Hansjörg Albrecht und der Carl-Philipp-Emanuel-Bach-Chor Hamburg bringen die Laeiszhalle in feierliche BACH-Uraufführungsstimmung… auch 250 Jahre nach dem Tod des Komponisten

Carl-Philipp-Emanuel-Bach-Chor Hamburg, Dresdner Festspielorchester  Laeiszhalle Hamburg, 12. März 2024

Laeiszhalle, CPE-Bach-Chor © Johannes Fischer

Ein Bach’sche Uraufführung im Jahr 2024… gibt’s das noch? Ja, und zwar in der Hamburger Laeiszhalle in Form einer brandneuen Rekonstruktion der kaum gespielten Lukas-Passion. Sogar die Tagesthemen waren da! Bei der Uraufführung der Matthäus-Passion werden die wenigsten von uns dabei gewesen sein, doch gerade in so einer fantastischen Aufführung klingt auch dieses Werk nicht weniger souverän.  

Carl-Philipp-Emanuel-Bach-Chor Hamburg

Dresdner Festspielorchester

Julia Sophie Wagner, Sopran
Bettina Ranch, Alt
Daniel Johannsen, Evangelist
Andreas Post, Tenor
Matthias Winckhler, Bassbariton
Klaus Mertens, Bass

Hansjörg Albrecht, Leitung

Johannes Sebastian Bach: Lukas-Passion, Rekonstruktions-Pasticcio von Lorenz und Christoph Eglhuber

Laeiszhalle Hamburg, 12. März 2024

von Johannes Karl Fischer

Bachs Lukas-Passion ist so eine Sache. Also wissenschaftlich. Denn anders als die verschollene Markus-Passion – ja, der Thomaskantor hat ganz kirchentreu jedem Evangelisten eine Passion gewidmet – ist sie zwar überliefert, allerdings mit einem ganz großen Aber. Überliefert, aber wahrscheinlich nicht ganz von Bach. Er hat sie nie fertig geschrieben. Das wurde jetzt korrigiert und von der Familie Eglhuber rekonstruiert. Und so kommt man auch 2024 noch einmal an Bach’sche Uraufführungsstimmung!

Natürlich ist eine Aufführung dieses Werkes nicht ganz so ausgefeilt wie jene der Matthäuspassion. Die Solistinnen und Solisten blättern während ihrer Pausen in der Partitur herum, auch der Chor scheint recht in den Noten fixiert und im Orchester klingt das eine oder andere ein wenig improvisiert.

Umso lebendiger wird die Stimmung. Eben nicht „wir singen zum 287. Mal den Schlusschor der Johannes-Passion“.

Hier herrscht Aufbruchstimmung, nach jeder Arie große Spannung, was wohl als nächstes kommt.
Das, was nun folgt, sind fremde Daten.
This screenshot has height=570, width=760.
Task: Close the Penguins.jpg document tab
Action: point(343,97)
Endlich macht auch eine große Bach-Passion mal wieder richtig Spaß. Genau wie zu Bachs Zeiten, als würde man der Matthäus-Passion-Uraufführung selbst beiwohnen. Wie sich das Publikum damals vor diesem Mammut-Werk gefühlt haben muss…

Maßgeblich verantwortlich für den großen Erfolg dieses musikhistorisch einmaligen Abends (klingt etwas übertrieben, ein zweites Ereignis dieser Klasse wird es aber erst geben, wenn die Markus-Passion auftaucht) war der Dirigent des Abends, Hansjörg Albrecht. Sichtlich begeistert jonglierte er Cembalo und Dirigat umher und spornte seine Musiker zu neuen Höchstleistungen an. In den schnellen Melodien geht die Post ordentlich ab, die etwas sentimentaleren Stellen gelangen stets mit großer Leidenschaft. Als wäre Bach hier auferstanden und würde diese Musiker selbst für sein Werk begeistern.
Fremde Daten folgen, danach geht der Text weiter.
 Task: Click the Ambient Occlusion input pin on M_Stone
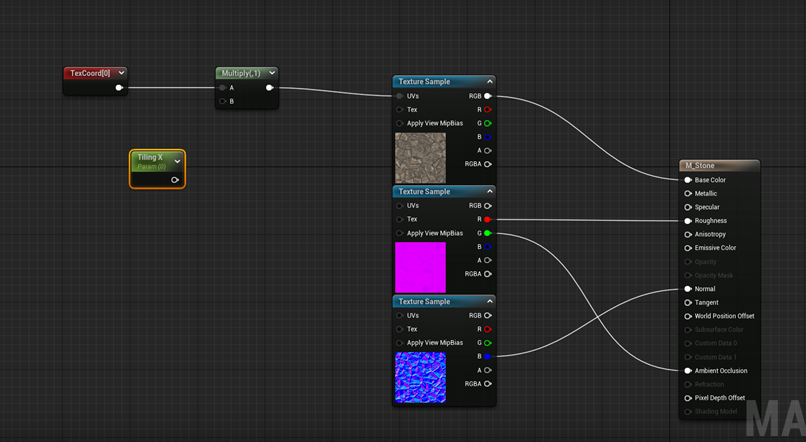coord(688,371)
Das mit Feuer und Flamme spielende Dresdner Festspielorchester sowie der souverän singende Carl-Philipp-Emanuel-Bach-Chor waren voll und ganz bei der Sache dabei. Vor allem die sehr zahlreichen Choräle gerieten zu einer Paradeleistung des Bach’schen Chorgesangs, in diesen doch eher kurz gehaltenen Nummern steckte ein unglaubliches Maß an Freude und Leidenschaft drin! Die äußerst passionierten SängerInnen sangen gänzlich mit einer runden, seligen Stimme und brachten das Publikum in besten Osterfeierstimmung.
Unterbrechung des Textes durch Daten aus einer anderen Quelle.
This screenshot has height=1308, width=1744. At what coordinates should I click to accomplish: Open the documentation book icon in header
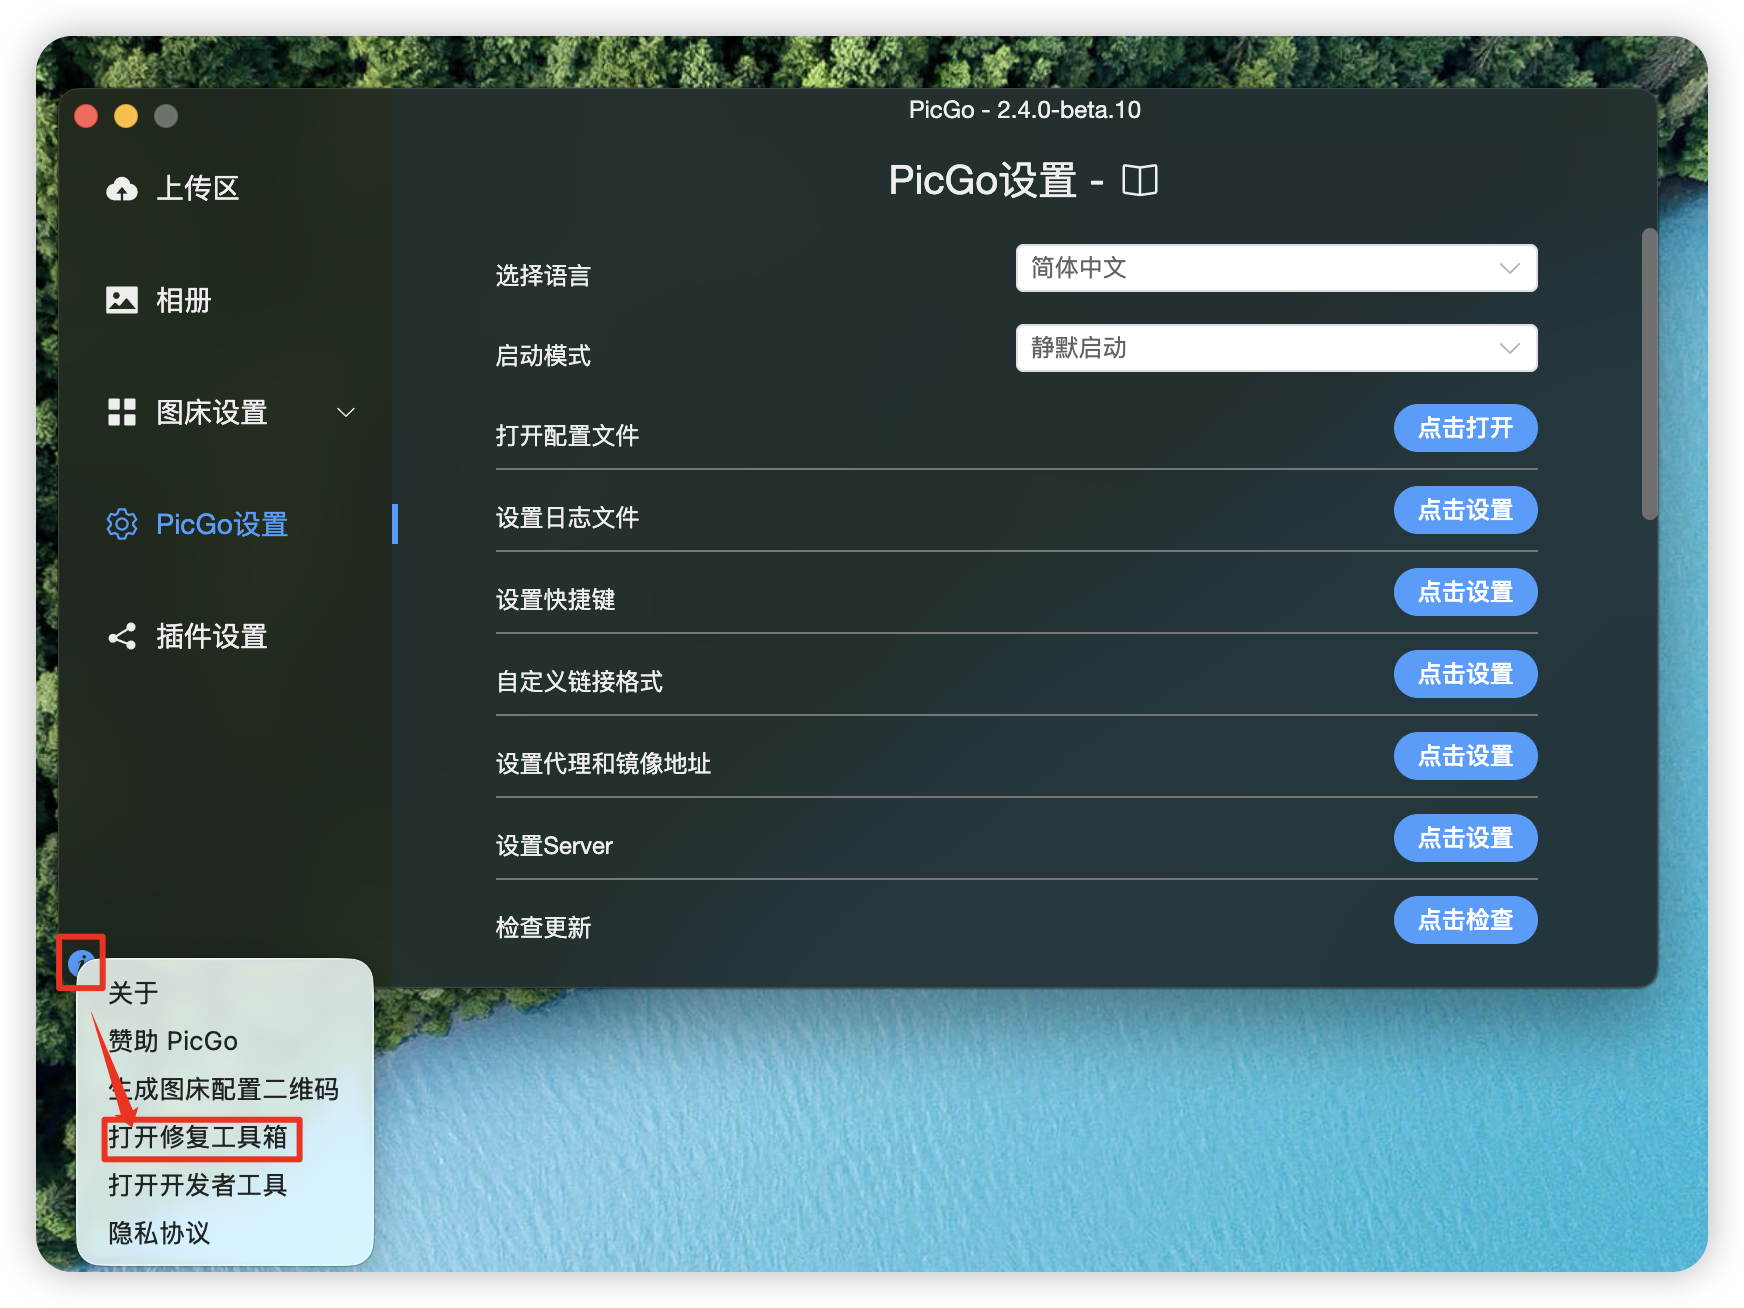click(x=1139, y=181)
Laeiszhalle, CPE-Bach-Chor © Johannes Fischer

Bei den Gesangssoli räumte vor allem Daniel Johannsen als Evangelist ab. Wie ein orator perfectus, nein, cantor perfectus, rezitierte er die ganze Passionsgeschichte mit klarer Stimme in reinen, perfekten Melodien daher. In dieser hellen, segelnden Stimme steckte ein ordentliches Maß Klaus Florian Vogt-Infusion drinnen, die zeitlose Musik dieser Passion gewinnt neue Kraft!

Auch Matthias Winckhler erwies sich als bärenstarker Bach-Bariton. Seine Monologe hatten etwas mehr Farbe, etwas mehr Emotion als die des Evangelisten, waren dennoch ebenso textverständlich und wunderbar melodisch! Aus der ersten Chorreihe guckte er hoch über das Orchester hinaus, ein bisschen wie ein klagender Jesus auf dem Sinaiberg. Ganz unten, vor dem Orchester, stand wie auch alle weiteren Soli Bettina Ranch und gestaltete die Alt-Partie mit viel Farbe und Wärme. Ihre runde Stimme strahlte mir viel Brillanz die Bach’schen Melodien in den Saal, so dringt auch 250-Jahre alte Musik tief in die Herzen des Publikums.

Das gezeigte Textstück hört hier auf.